==== PASSAGE FOR REVIEW ====
Vanuatu’s first-ever rugby league team in the women’s category will add to the excitement building in Honiara for the 2023 Pacific Games, with Vanuatu Rugby League (VRL) founding member and team manager of the VRL women’s squad, Ben Howard, saying there has been a great show of support for the team.
“Our Vanuatu Association of Sports and National Olympic Committee (VASANOC) had a parade through Port Vila for us and held a function with all the teams. We got to introduce our women’s national team. The public has been great to our first team and in women’s rugby league in general. We’ve also had big crowds come down to our games to watch our women play. It’s been fantastic.”
The team also had a memorable jersey ceremony, where “we got their families involved. We invited their families and significant others to present their jerseys to them. It was nice and most of them gave a small speech to encourage them for the Pacific Games,” said Howard.
“A couple of their dads are from Santo [the second biggest provincial center here in Vanuatu behind Port Vila], they actually flew down to be part of the ceremony and present the jerseys to their daughters,” he added.
Family is their greatest support.
“It means a lot to their families. There were a lot of tears shared between the parents and players. It was nice to see them finally realise the importance of our journey,” said Howard.
It was not an easy road for this women’s team.
“It started in 2018 where we had our first test match. It was so successful that we ran a short season. We’ve played seasons ever since then. We were gearing up to play some test matches to go to the Emerging Nations Championships. But unfortunately, due to COVID-19, those plans were put on hold,” said Howard.
Pathways and grassroots development also remain challenging.
“We don’t have any school competitions at the moment but we do have underage competitions. We were lucky enough last year (2022) to have the Australian Defence Force who ran a number of courses in coaching, refereeing and sports trainers where some of our girls took the initiative to start junior rugby league clubs.
==== GIVEN MATERIAL ====
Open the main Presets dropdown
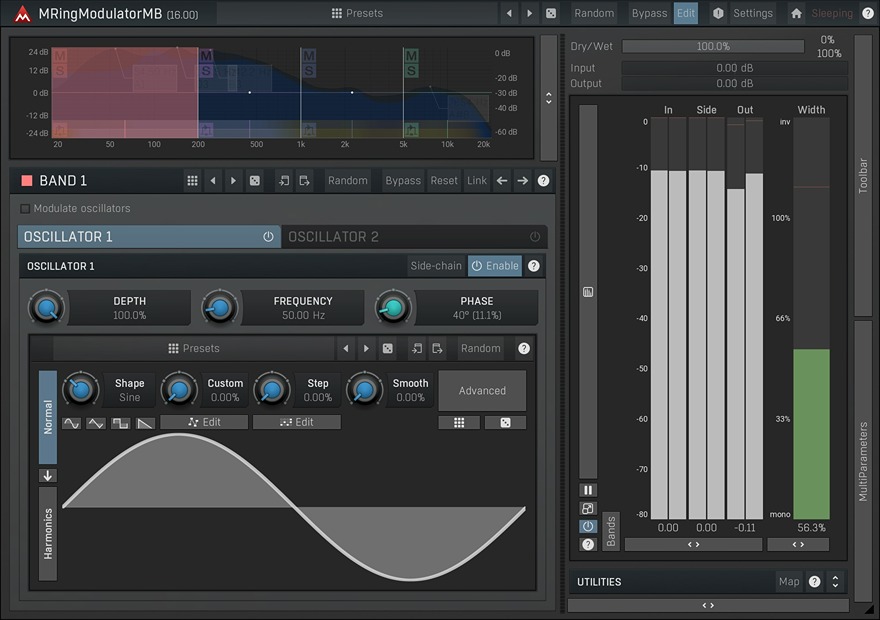The height and width of the screenshot is (620, 880). [x=357, y=13]
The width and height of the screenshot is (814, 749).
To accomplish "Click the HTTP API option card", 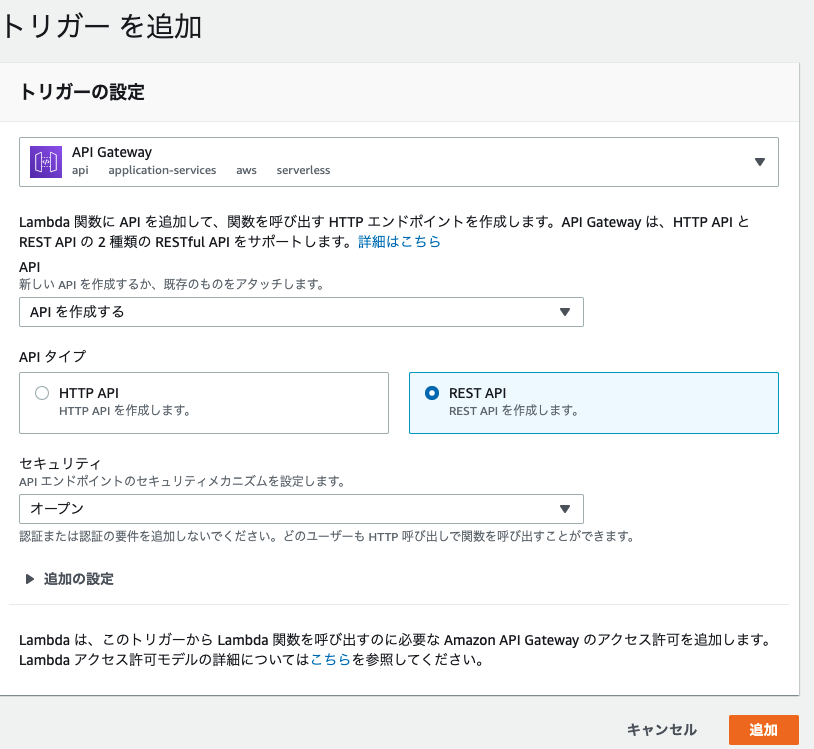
====
* TASK DETAILS
Please answer from the article on Vanuatu's women's rugby league team: in what year did the team play its first test match?

* RESPONSE AREA
2018.